Olivia was waiting on the porch, scribbling in her Fear Journal.
I could stop this right now, I thought. We could unpack the car and go back to our lives—a staycation in our own home. Or we could head south, find a sandy beach. Or north, to the sort of tall trees that made a person realize he was really nothing, just a speck in the world.
But I wouldn’t stop it now. I couldn’t. Robert Saenz was out there. He was a free man who didn’t deserve his freedom, and it was my duty—my right—to take that away from him.
Olivia stood, tucking a pen into her journal. “Let’s take a picture,” she said, pulling out her cell phone. “You know, photographic evidence of our journey.”
We leaned against the Explorer, and I rested my arm on Olivia’s bony shoulders. She angled her phone and tapped the screen. “You blinked,” she accused, snapping a second shot. I tried to smile, but I was remembering our other family pictures, back when there were four of us. Or the picture Daniel had been carrying in his wallet: The Fam.
It was hard to look at our house as we pulled out of the driveway. This was our life, I thought. Was.
Now I was eager to leave it behind.
Since the night Daniel died, it was as if I’d been in a fog, one of those thick Central Valley fogs that descended without warning, making it difficult to see the house across the street, or the stop sign on the corner. By the time we left the congestion of Sacramento, easing our way onto I-80, mountain-bound, I felt the fog lifting. I kept this thought to myself; Olivia loved to mock clichés, and surely she would have seen that statement as sentiment, as a maxim for something so conventional it might not even be true.
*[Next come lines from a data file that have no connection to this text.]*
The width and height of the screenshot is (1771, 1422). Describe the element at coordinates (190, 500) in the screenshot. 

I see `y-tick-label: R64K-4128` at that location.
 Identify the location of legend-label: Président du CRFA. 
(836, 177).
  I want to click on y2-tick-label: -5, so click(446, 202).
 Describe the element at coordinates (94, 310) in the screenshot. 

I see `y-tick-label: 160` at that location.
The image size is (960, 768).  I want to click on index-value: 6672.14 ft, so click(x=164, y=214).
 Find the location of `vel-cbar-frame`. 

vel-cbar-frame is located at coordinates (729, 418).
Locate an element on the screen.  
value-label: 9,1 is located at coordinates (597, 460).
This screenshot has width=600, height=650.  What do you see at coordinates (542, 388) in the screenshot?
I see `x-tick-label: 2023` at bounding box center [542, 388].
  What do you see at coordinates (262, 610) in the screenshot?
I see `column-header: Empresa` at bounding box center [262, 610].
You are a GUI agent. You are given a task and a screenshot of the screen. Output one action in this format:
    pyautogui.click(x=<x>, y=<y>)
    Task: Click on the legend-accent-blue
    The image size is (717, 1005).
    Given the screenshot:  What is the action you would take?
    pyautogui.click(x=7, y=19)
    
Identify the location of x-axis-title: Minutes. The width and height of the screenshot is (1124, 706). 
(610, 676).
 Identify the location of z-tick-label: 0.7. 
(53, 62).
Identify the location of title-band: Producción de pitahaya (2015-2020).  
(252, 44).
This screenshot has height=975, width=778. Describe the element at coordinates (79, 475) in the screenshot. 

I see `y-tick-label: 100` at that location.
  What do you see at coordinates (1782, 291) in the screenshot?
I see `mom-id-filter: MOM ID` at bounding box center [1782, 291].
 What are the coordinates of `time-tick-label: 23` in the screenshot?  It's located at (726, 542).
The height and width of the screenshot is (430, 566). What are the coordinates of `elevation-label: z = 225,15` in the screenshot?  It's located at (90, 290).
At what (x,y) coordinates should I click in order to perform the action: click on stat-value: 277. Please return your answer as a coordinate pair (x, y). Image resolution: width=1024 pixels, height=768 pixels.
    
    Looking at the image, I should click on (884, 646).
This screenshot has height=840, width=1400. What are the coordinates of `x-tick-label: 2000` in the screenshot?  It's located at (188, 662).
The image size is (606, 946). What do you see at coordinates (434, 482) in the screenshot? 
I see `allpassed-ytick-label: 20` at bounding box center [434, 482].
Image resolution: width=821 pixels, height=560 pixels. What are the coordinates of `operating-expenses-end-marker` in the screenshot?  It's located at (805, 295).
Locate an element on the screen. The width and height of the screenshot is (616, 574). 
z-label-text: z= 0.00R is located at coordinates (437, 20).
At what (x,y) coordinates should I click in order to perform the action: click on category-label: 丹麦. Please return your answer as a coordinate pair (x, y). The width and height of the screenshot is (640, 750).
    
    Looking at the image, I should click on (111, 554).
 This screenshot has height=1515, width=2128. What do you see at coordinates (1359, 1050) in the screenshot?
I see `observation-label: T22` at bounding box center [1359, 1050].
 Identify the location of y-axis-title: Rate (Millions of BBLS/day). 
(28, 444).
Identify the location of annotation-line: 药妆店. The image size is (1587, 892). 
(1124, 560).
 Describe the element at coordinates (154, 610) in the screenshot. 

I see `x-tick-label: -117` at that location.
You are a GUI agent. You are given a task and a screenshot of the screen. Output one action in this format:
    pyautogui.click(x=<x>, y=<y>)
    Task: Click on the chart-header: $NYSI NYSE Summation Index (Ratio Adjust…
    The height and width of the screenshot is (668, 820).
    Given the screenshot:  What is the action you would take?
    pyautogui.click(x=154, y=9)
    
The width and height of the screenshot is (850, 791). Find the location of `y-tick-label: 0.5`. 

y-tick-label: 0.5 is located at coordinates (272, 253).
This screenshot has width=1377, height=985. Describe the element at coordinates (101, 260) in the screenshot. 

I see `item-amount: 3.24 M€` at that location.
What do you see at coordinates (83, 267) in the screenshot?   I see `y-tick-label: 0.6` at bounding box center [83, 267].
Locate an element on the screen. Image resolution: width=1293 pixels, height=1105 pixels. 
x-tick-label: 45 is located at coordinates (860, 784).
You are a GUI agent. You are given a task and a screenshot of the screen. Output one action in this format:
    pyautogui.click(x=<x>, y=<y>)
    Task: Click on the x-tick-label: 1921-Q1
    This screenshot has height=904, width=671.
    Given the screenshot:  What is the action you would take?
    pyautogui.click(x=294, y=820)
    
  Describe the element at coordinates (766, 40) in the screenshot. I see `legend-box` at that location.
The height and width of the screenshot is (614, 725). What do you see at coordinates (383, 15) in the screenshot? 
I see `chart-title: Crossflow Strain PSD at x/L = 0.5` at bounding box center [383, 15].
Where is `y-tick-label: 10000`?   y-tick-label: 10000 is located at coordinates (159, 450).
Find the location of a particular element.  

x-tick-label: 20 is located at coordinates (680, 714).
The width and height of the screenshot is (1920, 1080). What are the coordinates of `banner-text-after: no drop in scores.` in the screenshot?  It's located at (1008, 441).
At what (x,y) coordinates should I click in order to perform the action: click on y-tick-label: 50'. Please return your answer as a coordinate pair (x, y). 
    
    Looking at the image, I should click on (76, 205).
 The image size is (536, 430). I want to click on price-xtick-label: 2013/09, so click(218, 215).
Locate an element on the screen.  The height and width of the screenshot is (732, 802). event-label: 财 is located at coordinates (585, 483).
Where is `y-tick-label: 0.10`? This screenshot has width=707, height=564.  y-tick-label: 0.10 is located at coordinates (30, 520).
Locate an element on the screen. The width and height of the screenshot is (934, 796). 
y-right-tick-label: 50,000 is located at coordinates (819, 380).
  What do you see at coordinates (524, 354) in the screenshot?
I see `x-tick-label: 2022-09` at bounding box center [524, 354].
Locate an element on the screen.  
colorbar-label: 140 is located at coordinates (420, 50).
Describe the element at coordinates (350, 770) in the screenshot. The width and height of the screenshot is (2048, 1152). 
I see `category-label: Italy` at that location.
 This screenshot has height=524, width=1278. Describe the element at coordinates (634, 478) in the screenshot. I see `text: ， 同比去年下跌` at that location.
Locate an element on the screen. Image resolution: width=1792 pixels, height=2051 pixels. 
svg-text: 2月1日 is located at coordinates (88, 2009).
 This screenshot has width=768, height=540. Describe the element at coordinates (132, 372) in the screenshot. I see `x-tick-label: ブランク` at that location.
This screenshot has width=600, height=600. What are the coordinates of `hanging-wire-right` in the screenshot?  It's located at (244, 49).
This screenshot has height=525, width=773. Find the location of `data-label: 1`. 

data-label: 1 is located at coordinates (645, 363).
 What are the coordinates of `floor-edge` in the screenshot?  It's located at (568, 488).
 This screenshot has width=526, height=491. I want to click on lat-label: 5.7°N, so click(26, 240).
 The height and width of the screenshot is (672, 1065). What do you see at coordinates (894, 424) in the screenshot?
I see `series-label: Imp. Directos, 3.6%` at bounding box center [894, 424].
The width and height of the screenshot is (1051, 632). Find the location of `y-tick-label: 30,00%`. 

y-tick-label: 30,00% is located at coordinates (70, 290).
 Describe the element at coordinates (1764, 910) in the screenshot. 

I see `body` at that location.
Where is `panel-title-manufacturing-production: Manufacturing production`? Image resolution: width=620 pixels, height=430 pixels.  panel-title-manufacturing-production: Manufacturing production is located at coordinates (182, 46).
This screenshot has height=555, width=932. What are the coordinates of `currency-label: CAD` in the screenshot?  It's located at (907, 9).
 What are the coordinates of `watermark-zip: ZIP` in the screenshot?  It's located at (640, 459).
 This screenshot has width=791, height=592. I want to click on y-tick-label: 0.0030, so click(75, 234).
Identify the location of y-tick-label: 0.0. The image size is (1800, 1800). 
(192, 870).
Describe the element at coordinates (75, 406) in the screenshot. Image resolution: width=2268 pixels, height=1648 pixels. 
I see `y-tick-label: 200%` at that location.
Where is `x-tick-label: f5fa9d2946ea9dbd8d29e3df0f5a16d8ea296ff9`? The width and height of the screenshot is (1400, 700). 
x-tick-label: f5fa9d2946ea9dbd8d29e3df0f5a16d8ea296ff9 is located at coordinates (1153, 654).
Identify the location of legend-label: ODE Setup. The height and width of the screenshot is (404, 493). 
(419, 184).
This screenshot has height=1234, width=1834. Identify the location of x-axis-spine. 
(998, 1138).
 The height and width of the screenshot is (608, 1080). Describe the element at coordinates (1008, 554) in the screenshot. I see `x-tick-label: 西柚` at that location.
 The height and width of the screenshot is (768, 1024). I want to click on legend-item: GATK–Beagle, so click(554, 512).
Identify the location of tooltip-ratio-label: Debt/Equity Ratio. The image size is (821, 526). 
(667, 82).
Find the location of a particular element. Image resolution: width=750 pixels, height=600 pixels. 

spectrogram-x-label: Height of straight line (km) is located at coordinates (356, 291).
But that’s what I felt, giving the Explorer a bit more gas. In the foothills, the road opened up, the trees became taller and more closely, naturally spaced. With the fog lifted, I was Curtis Kaufman again.
There had been mistakes, but I had a chance to set things right.
That night, after we checked into the hotel in Winnemucca, I would be meeting Zach Gaffaney. In a few days, I would be leaving Olivia in Omaha. By next weekend, I would be in Oberlin.
And soon after that, Robert Saenz would be dead.